The Dutch Steamship Line, K.P.M., initiated the first tourist passages to Bali on its cargo ships and several enterprising characters were quick to take advantage of these developments. A Persian-Armenian, M.J. Minas, was the first to realise the tourist potential. He introduced moving pictures to the villages, travelling with a portable projector, and he established the first movie theatre in Buleleng. Minas started picking up passengers off the K.P.M. ships in about 1920. An American adventurer, Andre Roosevelt, arrived in Bali in 1924 and joined Minas, bringing American Express and Thomas Cook patronage with him. Andre Roosevelt undertook in the 1920s to develop the tourist market, although this did not deter him from suggesting measures to preserve the integrity of Balinese society and its culture:
Having leisure, my friend Spies and I started a scheme which would tend to slow down the invading forces from the West and keep the Balinese in their happy, contented ways for a few decades longer ….. We want to make of Bali a national or international park, with special laws to maintain it as such.
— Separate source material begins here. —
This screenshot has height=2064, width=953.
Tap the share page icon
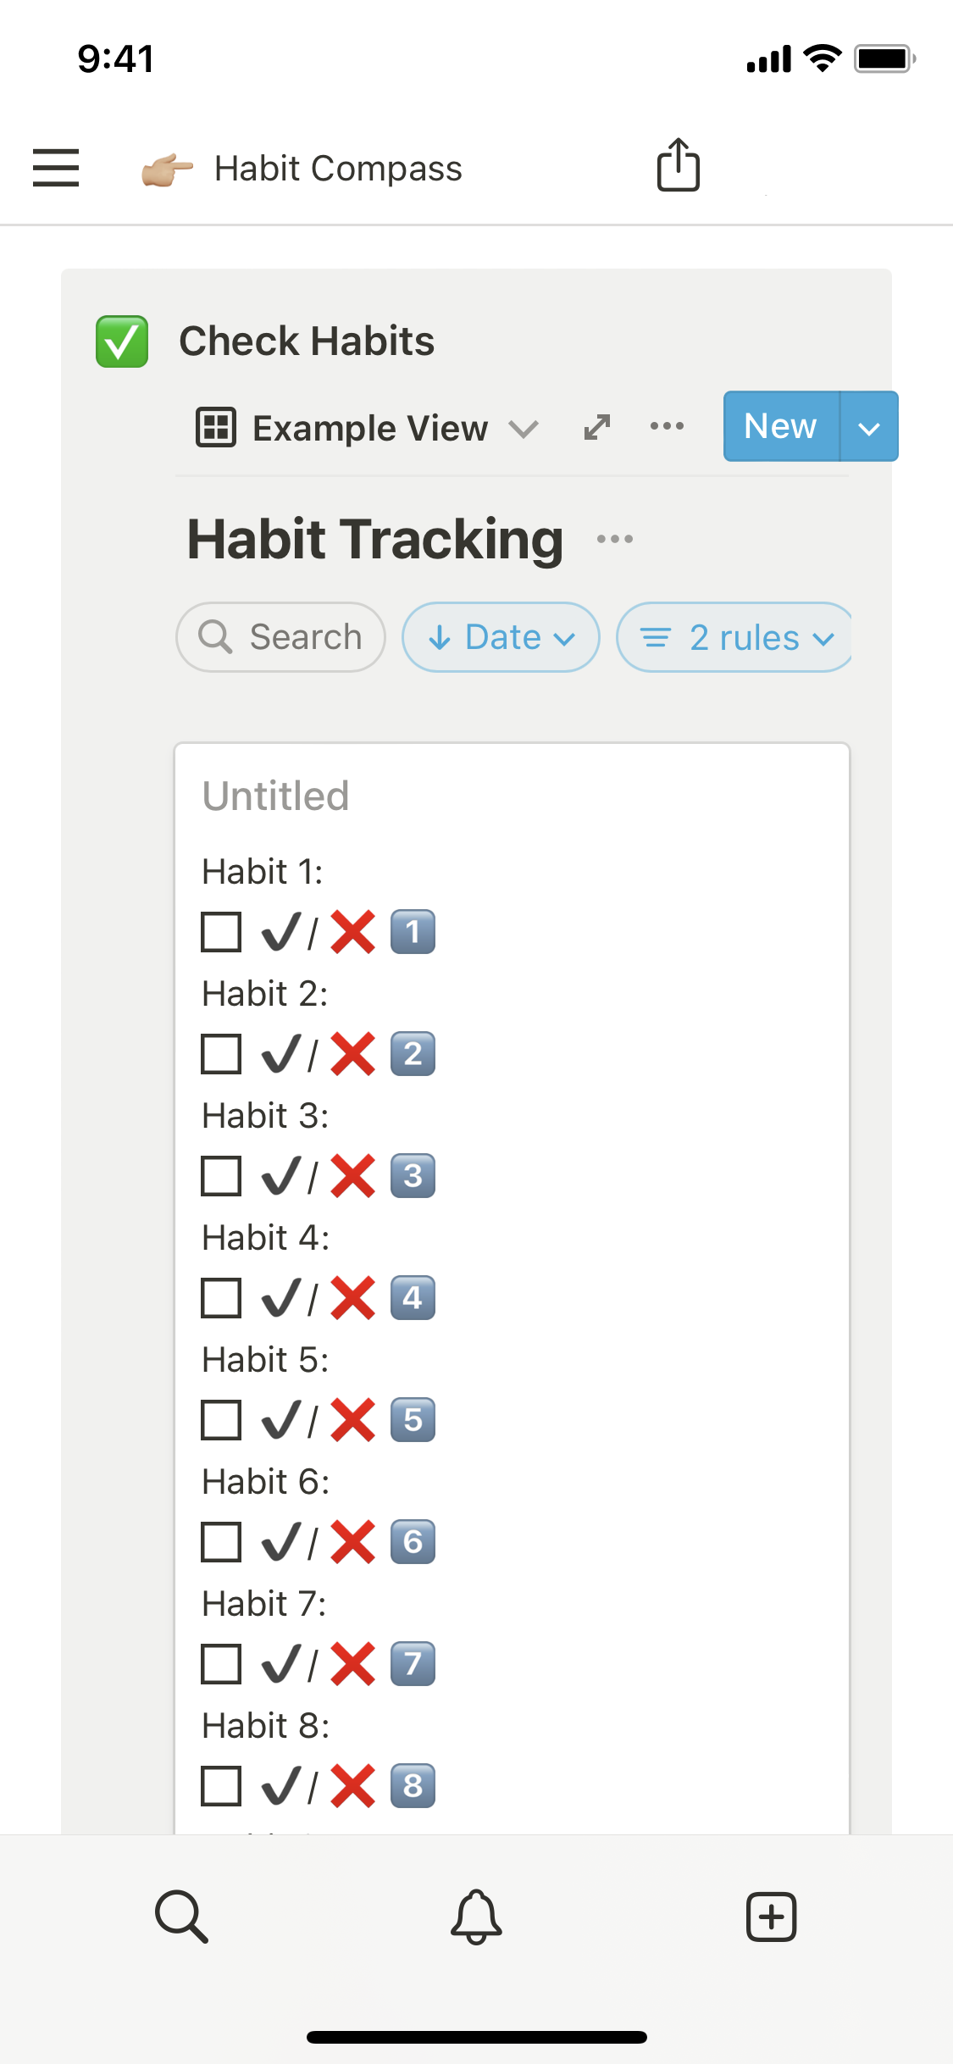pyautogui.click(x=678, y=165)
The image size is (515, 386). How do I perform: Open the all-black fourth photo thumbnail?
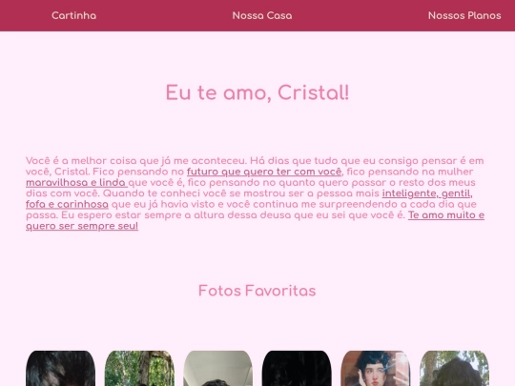(x=297, y=368)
(in Hickman Powell, The Last Paradise, 1930: xiv-xvi)
| The black-and-white film Goona-Goona, An Authentic Melodrama, also called Der Kris and The Kris,
was originally shot in 1928 and 1929 by Andre Roosevelt and Armand
Denis with assistance at the outset from Spies. Walter Spies wrote about
his collaboration with Roosevelt: "I'm doing the directing and most of
the work; a certain Mr Roosevelt turns the handle. I've got a
marvellous, very simple story for it and have found some very good
actors." Much of it was re-filmed in 1929 after a processing accident in Surabaya in November 1928. Walter Spies was not involved in the re-shooting. The film was first released in America in 1930. Goona-Goona was most likely the movie which inspired K'tut Tantri, author of Revolt in Paradise, and later famous as Surabaya Sue, to travel to Bali in 1932: It was a rainy afternoon and, walking down Hollywood Boulevard, I stopped before a small theatre showing a foreign film and on the spur of the moment, decided to go in. The film was entitled Bali, the Last Paradise. I became entranced. The picture was aglow with an agrarian pattern of peace, contentment, beauty and love. Yes, I had found my life. I recognised the place where I wished to be. (K'tut Tantri, Revolt in Paradise, 1960) Although K'tut Tantri mentions that her decision to travel to Bali in 1932 was inspired by a film entitled Bali, the Last Paradise, this must be incorrect. Hickman Powell published a book about Bali with a similar title in 1930, but there was never any film of that name. There was a film entitled Bali, the Lost Paradise, a 12-mm black-and-white film made by Michael Lerner but this was American, not foreign, and was not made until 1939, seven years after K'tut Tantri's arrival in Bali. Der Insel der Dämonen was not released until 1933 and so Goona-Goona was probably the only film of Bali that could have been viewed in America in 1932. |
The film was very successful and actually started an American craze for all things Balinese. In New York high society goona-goona, a Malay and Javanese term for love magic, was turned into a popular phrase. Goona-Goona can be credited with linking sex and magic in the popular image of Bali.